Problem to work on: Search the records below for the string "computer" and copy each line where it turns up.

Extracted information:
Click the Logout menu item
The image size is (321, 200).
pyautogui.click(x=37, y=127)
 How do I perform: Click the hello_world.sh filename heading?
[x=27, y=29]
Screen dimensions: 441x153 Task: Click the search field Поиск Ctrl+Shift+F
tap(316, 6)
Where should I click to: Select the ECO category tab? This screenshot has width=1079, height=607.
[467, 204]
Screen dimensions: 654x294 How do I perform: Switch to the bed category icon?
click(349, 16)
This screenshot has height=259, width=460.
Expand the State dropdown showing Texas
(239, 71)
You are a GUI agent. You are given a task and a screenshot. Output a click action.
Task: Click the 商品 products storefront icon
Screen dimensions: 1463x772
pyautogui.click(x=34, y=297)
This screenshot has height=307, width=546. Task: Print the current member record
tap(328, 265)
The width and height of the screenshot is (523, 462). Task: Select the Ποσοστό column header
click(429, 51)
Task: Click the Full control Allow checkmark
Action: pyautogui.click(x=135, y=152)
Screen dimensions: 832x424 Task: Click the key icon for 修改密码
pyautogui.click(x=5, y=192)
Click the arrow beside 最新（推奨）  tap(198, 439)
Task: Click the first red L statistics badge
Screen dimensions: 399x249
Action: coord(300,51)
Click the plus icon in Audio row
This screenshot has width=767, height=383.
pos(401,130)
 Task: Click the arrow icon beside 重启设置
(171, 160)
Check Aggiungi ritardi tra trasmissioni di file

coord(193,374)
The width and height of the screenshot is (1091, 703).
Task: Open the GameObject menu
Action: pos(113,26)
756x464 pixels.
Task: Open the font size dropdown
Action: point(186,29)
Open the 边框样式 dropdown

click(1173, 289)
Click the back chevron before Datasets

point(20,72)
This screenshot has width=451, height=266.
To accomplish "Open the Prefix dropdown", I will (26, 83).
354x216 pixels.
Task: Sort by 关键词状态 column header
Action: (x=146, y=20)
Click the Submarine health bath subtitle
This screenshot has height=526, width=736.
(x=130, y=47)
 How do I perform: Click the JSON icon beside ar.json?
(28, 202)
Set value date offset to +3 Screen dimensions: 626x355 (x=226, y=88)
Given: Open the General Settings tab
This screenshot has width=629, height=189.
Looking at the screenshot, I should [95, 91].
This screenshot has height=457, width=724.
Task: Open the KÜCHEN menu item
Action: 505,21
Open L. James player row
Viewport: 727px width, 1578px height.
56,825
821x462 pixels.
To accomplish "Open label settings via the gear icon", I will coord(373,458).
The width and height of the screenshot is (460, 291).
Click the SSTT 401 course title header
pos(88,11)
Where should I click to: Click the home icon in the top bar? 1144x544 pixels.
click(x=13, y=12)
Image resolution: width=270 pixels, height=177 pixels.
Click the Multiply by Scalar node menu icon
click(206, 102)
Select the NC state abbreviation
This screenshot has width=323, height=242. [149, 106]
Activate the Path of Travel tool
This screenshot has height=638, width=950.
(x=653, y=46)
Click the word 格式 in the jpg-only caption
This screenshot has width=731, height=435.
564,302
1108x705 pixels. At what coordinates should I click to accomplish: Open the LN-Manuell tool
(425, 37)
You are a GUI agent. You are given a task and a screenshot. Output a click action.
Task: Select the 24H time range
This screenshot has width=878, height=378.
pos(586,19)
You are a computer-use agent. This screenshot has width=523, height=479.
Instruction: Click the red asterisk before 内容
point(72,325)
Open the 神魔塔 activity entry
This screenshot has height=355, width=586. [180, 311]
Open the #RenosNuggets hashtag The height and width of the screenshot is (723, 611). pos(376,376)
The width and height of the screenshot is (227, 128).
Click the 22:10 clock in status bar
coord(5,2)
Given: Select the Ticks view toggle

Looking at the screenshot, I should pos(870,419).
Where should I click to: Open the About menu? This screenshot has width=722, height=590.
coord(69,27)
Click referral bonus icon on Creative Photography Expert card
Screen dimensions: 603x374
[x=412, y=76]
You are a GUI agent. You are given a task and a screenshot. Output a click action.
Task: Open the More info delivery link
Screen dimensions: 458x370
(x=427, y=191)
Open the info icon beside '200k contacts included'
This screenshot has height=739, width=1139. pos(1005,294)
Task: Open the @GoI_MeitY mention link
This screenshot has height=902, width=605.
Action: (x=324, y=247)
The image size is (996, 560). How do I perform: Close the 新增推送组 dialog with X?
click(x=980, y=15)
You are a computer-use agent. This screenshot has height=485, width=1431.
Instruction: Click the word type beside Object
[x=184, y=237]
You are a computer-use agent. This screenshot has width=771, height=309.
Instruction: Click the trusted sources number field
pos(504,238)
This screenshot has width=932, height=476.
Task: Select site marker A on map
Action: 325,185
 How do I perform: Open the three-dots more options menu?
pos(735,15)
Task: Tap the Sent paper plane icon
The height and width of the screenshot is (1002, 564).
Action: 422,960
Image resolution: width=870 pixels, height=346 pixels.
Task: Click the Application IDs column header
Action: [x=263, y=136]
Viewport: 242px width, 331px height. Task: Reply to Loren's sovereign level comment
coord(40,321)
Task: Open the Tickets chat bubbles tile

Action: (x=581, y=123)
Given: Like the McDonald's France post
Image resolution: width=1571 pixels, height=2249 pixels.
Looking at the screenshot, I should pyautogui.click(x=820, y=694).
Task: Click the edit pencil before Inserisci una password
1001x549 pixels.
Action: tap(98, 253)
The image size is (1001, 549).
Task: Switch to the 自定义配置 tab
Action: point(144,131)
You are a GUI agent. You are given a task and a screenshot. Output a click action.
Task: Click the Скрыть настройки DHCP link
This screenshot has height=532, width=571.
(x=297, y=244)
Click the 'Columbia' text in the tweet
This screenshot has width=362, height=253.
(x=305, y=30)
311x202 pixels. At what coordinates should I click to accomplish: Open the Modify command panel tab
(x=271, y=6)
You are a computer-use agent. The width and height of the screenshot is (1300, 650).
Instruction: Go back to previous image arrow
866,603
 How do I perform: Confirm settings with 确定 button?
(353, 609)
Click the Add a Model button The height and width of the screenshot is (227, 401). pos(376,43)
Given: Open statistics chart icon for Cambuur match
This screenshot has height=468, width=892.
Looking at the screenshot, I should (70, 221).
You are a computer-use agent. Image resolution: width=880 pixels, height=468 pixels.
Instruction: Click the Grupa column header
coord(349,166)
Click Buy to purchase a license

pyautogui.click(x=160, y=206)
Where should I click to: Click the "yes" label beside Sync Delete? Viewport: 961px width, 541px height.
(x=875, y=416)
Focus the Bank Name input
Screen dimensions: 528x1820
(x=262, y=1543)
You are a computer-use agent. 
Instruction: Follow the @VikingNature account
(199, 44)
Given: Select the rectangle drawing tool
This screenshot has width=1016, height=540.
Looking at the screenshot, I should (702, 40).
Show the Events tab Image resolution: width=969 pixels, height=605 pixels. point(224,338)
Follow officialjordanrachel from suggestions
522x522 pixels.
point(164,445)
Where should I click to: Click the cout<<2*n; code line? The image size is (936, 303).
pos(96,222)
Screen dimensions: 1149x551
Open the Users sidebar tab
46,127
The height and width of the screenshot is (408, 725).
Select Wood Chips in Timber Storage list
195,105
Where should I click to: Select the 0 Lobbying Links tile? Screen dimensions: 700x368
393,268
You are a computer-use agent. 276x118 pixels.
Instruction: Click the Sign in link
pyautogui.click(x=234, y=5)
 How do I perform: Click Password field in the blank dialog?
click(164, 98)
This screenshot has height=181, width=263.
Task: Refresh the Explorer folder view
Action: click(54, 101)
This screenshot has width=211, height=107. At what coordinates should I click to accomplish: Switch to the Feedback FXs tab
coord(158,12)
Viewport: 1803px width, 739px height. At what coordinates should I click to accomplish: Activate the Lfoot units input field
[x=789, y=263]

Written answer:
You are a computer-use agent. This screenshot has width=523, height=479.
You are a computer-use agent. This screenshot has height=485, width=1431.
You are a computer-use agent. This screenshot has width=771, height=309.
You are a computer-use agent. The width and height of the screenshot is (1300, 650).
You are a computer-use agent. Image resolution: width=880 pixels, height=468 pixels.
You are a computer-use agent. 
You are a computer-use agent. 276x118 pixels.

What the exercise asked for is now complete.